Beefy Boxes and Bandwidth Generously Provided by pair Networks
Keep It Simple, Stupid

Re: Dangerous diamonds! (accident)

by tye (Sage)
on May 19, 2003 at 15:43 UTC ( #259177=note: print w/replies, xml ) Need Help??

in reply to Dangerous diamonds!

I boggle everytime I see this defended as a feature. Why is it a feature that:

perl -ne '...' *
is broken?? It doesn't process the files matching * as any sane person would expect it to. It can't even handle files that have leading spaces in their names. It is quite simply stupid, dangerous, and counter-intuitive.

Sure, it is cute to have a feature where you can load up @ARGV with qw( >this >that >the >other ) and have the "read files" operator create a bunch of empty files for you. You can even go out of your way to come up with a useful invocation of it.

But that shouldn't come at the expense of breaking the default case of dealing with @ARGV coming from the command line that contains a list of file names! If you want to play such games, then you should be allowed to but you shouldn't break the basic functionality of perl -ne '...' * in order to support that! Especially not in a way that warrants a CERT advisory!

I'd patch this so that the "magic open" is applied to <> iff use open IN=>':magic'; were in effect. I started down that road when I started a patch to fix use open IN=>':raw'; to work on <> because it is currently impossible to use binmode with <>.

But the reaction from p5p made me think that my efforts would be wasted as such a patch would not be accepted.

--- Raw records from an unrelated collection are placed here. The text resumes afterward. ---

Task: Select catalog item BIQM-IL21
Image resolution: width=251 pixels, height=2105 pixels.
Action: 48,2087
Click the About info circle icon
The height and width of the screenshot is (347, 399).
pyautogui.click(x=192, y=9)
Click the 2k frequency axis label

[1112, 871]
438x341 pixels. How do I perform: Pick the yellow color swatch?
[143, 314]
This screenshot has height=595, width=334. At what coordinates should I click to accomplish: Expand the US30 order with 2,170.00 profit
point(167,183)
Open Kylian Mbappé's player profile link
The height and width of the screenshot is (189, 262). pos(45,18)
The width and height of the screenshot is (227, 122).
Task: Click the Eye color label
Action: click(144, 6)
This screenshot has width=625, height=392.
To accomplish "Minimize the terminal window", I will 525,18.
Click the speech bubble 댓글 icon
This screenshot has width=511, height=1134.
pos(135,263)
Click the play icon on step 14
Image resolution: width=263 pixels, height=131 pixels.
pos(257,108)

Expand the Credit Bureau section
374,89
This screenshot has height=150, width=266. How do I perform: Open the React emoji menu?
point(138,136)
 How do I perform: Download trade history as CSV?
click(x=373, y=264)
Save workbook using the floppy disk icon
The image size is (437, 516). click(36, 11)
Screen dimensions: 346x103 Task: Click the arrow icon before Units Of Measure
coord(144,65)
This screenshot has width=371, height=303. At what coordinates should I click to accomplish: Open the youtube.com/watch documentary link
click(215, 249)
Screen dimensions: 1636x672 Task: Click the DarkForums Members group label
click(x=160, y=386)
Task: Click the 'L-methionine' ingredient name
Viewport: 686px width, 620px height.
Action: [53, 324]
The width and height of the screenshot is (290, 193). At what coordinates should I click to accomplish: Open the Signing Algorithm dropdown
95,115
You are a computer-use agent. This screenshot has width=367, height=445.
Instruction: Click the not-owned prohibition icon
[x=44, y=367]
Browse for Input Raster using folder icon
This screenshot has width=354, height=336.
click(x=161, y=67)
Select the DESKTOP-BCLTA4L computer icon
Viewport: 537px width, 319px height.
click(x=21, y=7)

Someone really should have CERT file a report on this. It is a serious security bug in Perl that should be fixed and should be advertised more.

How this works is clearly an accident of implementation and not an intentional design. The fact the people have come up with creative uses for this accident doesn't mean that the tons and tons of legitimate uses of <> (in an attempt to read the files named in @ARGV) should be left broken just because we didn't realize that they were broken when we were telling people to use <> to iterate over the lines in files named in @ARGV.

Those who really feel that this misfeature should continue to be the default behavior need to update tons of documentation that encourages the use of <> for iterating over a list of files matched by a wildcard.

The fact is that *both* magical and non-magical expectations for <> are documented. Any place that mentions perl -ne '...' * is documenting the sane behavior that was always expected/intended and this is by far the most common desired behavior when <> is used.

Making <> sane by default (instead of magical) would fix more existing code than it would break! And the code that would be broken would be simple to fix (add a single use open IN=>':magic';) and would be code that was written with awareness of how strange <> can behave and so would more be likely to learn of the need for this change.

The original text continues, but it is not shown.